Top of Data section

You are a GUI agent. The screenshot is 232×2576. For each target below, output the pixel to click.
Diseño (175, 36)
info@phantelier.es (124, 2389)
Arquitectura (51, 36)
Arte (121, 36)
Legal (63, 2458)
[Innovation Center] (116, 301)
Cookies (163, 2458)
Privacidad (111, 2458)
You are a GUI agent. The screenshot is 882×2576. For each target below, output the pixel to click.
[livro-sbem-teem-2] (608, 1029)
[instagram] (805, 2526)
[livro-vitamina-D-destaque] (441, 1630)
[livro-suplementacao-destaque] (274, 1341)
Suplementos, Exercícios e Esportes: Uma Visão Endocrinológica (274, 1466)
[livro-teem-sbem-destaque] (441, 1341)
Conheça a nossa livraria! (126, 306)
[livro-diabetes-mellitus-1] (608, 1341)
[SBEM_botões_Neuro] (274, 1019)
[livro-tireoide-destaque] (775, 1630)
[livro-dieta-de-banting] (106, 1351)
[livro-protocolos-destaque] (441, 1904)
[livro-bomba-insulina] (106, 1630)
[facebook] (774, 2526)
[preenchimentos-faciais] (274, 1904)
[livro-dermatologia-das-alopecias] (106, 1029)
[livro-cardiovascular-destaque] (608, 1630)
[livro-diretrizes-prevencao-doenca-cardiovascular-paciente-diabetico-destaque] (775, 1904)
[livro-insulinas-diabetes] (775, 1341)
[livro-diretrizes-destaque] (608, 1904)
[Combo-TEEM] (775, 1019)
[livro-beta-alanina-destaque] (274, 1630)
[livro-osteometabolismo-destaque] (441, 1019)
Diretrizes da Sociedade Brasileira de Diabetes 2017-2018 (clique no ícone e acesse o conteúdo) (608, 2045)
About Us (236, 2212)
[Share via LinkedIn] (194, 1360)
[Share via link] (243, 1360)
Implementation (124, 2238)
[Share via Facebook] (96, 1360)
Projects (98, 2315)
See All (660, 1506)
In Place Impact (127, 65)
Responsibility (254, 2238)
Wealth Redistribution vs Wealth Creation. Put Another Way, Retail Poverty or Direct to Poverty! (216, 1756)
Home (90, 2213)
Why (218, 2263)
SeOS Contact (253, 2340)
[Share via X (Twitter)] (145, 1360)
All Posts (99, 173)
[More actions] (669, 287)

Bottom of Data section

▶ Exercise details
Copy out each line above, character for character.

▶ Task answer
You are a GUI agent. The screenshot is 232×2576. For each target below, output the pixel to click.
Diseño (175, 36)
info@phantelier.es (124, 2389)
Arquitectura (51, 36)
Arte (121, 36)
Legal (63, 2458)
[Innovation Center] (116, 301)
Cookies (163, 2458)
Privacidad (111, 2458)
You are a GUI agent. The screenshot is 882×2576. For each target below, output the pixel to click.
[livro-sbem-teem-2] (608, 1029)
[instagram] (805, 2526)
[livro-vitamina-D-destaque] (441, 1630)
[livro-suplementacao-destaque] (274, 1341)
Suplementos, Exercícios e Esportes: Uma Visão Endocrinológica (274, 1466)
[livro-teem-sbem-destaque] (441, 1341)
Conheça a nossa livraria! (126, 306)
[livro-diabetes-mellitus-1] (608, 1341)
[SBEM_botões_Neuro] (274, 1019)
[livro-tireoide-destaque] (775, 1630)
[livro-dieta-de-banting] (106, 1351)
[livro-protocolos-destaque] (441, 1904)
[livro-bomba-insulina] (106, 1630)
[facebook] (774, 2526)
[preenchimentos-faciais] (274, 1904)
[livro-dermatologia-das-alopecias] (106, 1029)
[livro-cardiovascular-destaque] (608, 1630)
[livro-diretrizes-prevencao-doenca-cardiovascular-paciente-diabetico-destaque] (775, 1904)
[livro-insulinas-diabetes] (775, 1341)
[livro-diretrizes-destaque] (608, 1904)
[Combo-TEEM] (775, 1019)
[livro-beta-alanina-destaque] (274, 1630)
[livro-osteometabolismo-destaque] (441, 1019)
Diretrizes da Sociedade Brasileira de Diabetes 2017-2018 (clique no ícone e acesse o conteúdo) (608, 2045)
About Us (236, 2212)
[Share via LinkedIn] (194, 1360)
[Share via link] (243, 1360)
Implementation (124, 2238)
[Share via Facebook] (96, 1360)
Projects (98, 2315)
See All (660, 1506)
In Place Impact (127, 65)
Responsibility (254, 2238)
Wealth Redistribution vs Wealth Creation. Put Another Way, Retail Poverty or Direct to Poverty! (216, 1756)
Home (90, 2213)
Why (218, 2263)
SeOS Contact (253, 2340)
[Share via X (Twitter)] (145, 1360)
All Posts (99, 173)
[More actions] (669, 287)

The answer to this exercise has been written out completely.